Игорь Померанцев: Если мне удастся ответить на этот вопрос, то, может быть, благодаря Мандельштаму и вашему вопросу, я отвечу на глобальный вопрос — почему поэзия непереводима. У меня в жизни было два Мандельштама. Один — советский, до эмиграции в 1978 году. Это как раз не очень интересно, это «Библиотека поэта», 1973 год, половина месячной зарплаты технического переводчика, и так далее. Это – наш общий Мандельштам. Поэтому я буду говорить о другом Мандельштаме, которого я открыл за границей, буквально в 1978 году, когда я оказался в Германии. И благодаря своим немецким друзьям, а это гуманитарные люди, это учителя гимназии, в том числе, литературы, я понял, что Мандельштам для них значит очень много. Тогда-то я начал думать, спрашивать себя и их: а почему – много? Оказалось, что Мандельштам для них был русским аналогом Пауля Целана. У Пауля Целана репутация крупнейшего немецкоязычного лирика второй половины ХХ века. Я говорю «немецкоязычного», поскольку за него идет негласный спор между Германией и Австрией, а вообще-то он — черновицкий гений, объективно скажу. Так вот, Мандельштам был переведен Паулем Целаном. Пауль Целан, кстати, жил чуть-чуть при советской власти, чуть больше года, примерно, он был лингвистически одаренный человек, выучил русский, и даже есть его шутливый автограф, где он называет себя Павел Львович Целан.

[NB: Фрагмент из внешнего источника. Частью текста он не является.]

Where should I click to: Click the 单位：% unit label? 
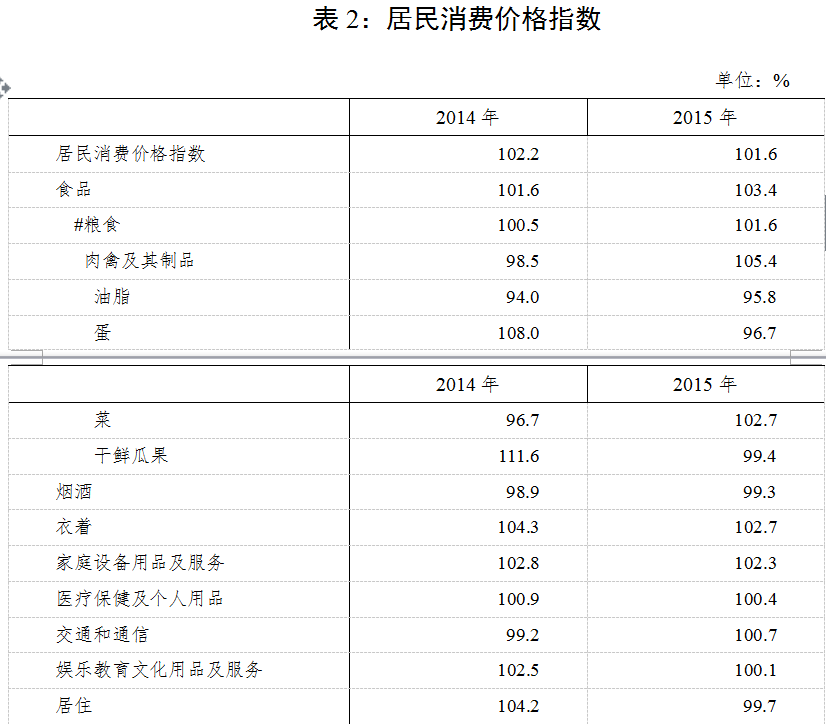(x=752, y=80)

Иван Толстой: Это все предвоенные дела?
Игорь Померанцев: Да, это, так сказать, освобождение Буковины и Бессарабии в 1940-м и повторное, так сказать, освобождение в 1944 году. Так вот, Пауль Целан переводил русских поэтов, Блока, Хлебникова, Есенина, «Бабий Яр» Евтушенко, благодаря чему «Бабий Яр» в немецкой литературе останется классикой, потому что у Целана репутация классика. Целан, мне кажется, отождествлял себя с Мандельштамом, с его жертвенностью. И благодаря Целану Мандельштам вошел в воздух немецкой поэзии. У Целана не так много переводов, на серьёзную книгу не хватит, но, тем не менее, благодаря Целану Мандельштам существует в немецком каноне. Но это – только начало.
Впоследствии Мандельштама замечательно переводили на немецкий язык. Есть такой герой русской поэзии, о котором мало кто знает в России, зовут его Ральф Дутли, это швейцарский писатель, поэт и переводчик. Ни много, ни мало, он перевел полное собрание сочинений, десятитомник Осипа Мандельштама с комментариями. И это подвиг, за который Ральф Дутли заслуживает и венка, и памятника от русских читателей. Я говорю пока о моём знакомстве с Мандельштамом немецким.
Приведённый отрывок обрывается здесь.